Start of EXCERPT PROVIDED

Problem Description

You have a company organizing a meeting with n employees (numbered from 0 to n - 1) who need to be seated at a large circular table. Each employee has exactly one favorite person (different from themselves), and they will only attend the meeting if they can sit next to their favorite person.

Given an array favorite where favorite[i] represents the favorite person of employee i, you need to find the maximum number of employees that can be invited to the meeting.

The key constraints are:

• Employees must sit in a circle at the table
• Each employee will only attend if they can sit next to their favorite person
• An employee cannot be their own favorite person

For example, if employee A's favorite is B, then A will only attend if they can sit next to B at the circular table. The challenge is to find the largest possible group of employees where everyone's seating preference can be satisfied.

The problem essentially asks you to find valid seating arrangements where:

1. Employees form a cycle where each person sits next to their favorite, OR
2. Multiple smaller valid groups can be combined (specifically when two employees are each other's favorites, allowing chains to extend from both sides)

The solution involves treating this as a directed graph problem where each employee points to their favorite person, and finding either the largest cycle or the sum of all valid two-person mutual relationships with their extending chains.

Flowchart Walkthrough

First, let's pin down the algorithm using the Flowchart. Here's a step-by-step walkthrough:

Is it a graph?

• Yes: The problem involves employees and their favorite person relationships, which forms a directed graph where each node (employee) has exactly one outgoing edge (pointing to their favorite person).

Is it a tree?

• No: The structure is not a tree because it contains cycles. Each employee points to exactly one favorite person, and these relationships can form cycles (e.g., A likes B, B likes C, C likes A).

Is the problem related to directed acyclic graphs?

• No: The graph contains cycles, which is actually central to the problem. We need to find employees who can sit in a circle where everyone sits next to their favorite.

Is the problem related to shortest paths?

• No: We're not looking for shortest paths between nodes. Instead, we're looking for cycles and chains in the graph.

Does the problem involve connectivity?

• Yes: We need to find connected components that form valid seating arrangements - either cycles where everyone's preference is satisfied, or special cases with mutual preferences.

Disjoint Set Union

• While DSU could help identify connected components, the specific nature of this problem (finding cycles and chains) is better suited for DFS.

Does the problem have small constraints?

• Not necessarily specified, but the graph structure and cycle-finding nature points us toward DFS.

DFS/backtracking

• Yes: DFS is the appropriate approach here for:
  1. Finding cycles in the directed graph
  2. Calculating the longest chains extending from nodes
  3. Traversing the graph to identify all valid seating arrangements

Conclusion: The flowchart leads us to use DFS (Depth-First Search) to explore the graph structure, find cycles, and determine the maximum number of employees that can be seated according to their preferences. The solution uses DFS to find the largest cycle and also to compute chains extending from 2-cycles (mutual preferences).

End of EXCERPT PROVIDED
Start of MATERIAL SUPPLIED

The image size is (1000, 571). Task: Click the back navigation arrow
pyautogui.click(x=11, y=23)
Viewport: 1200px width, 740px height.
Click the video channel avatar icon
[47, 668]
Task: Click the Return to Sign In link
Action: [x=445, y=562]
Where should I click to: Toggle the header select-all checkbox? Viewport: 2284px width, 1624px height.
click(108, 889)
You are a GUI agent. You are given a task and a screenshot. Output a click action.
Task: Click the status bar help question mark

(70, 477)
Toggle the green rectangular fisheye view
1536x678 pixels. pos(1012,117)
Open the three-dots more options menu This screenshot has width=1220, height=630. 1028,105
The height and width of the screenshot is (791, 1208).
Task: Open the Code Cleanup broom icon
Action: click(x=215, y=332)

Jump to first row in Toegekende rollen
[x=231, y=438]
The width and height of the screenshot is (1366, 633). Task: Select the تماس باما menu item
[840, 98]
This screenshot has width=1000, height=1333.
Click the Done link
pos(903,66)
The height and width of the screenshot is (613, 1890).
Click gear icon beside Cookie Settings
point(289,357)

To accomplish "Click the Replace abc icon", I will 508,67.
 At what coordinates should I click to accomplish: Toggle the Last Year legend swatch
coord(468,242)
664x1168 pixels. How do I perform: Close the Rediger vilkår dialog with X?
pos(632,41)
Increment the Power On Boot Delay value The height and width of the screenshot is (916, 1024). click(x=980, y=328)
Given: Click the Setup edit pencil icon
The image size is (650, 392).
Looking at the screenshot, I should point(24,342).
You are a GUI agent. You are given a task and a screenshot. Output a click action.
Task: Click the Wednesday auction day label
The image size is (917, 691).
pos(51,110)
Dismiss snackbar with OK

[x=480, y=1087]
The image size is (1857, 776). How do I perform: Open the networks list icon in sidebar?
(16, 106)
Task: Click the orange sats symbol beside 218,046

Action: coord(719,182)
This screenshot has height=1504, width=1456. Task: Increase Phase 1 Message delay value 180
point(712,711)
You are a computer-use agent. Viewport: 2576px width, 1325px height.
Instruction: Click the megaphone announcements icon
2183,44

End of MATERIAL SUPPLIED

REQUESTS:
A) In the meeting-seating problem write-up, reproduce the passage that begins with "First, let's pin" and ends with "Is it a tree?", replacing "outgoing edge" with "outbound edge".
B) In the meeting-seating problem write-up, which approach is named as better suited than Disjoint Set Union for finding the cycles and chains?

RESPONSE LIST:
A)
First, let's pin down the algorithm using the Flowchart. Here's a step-by-step walkthrough:

Is it a graph?

• Yes: The problem involves employees and their favorite person relationships, which forms a directed graph where each node (employee) has exactly one outbound edge (pointing to their favorite person).

Is it a tree?

B) DFS (Depth-First Search).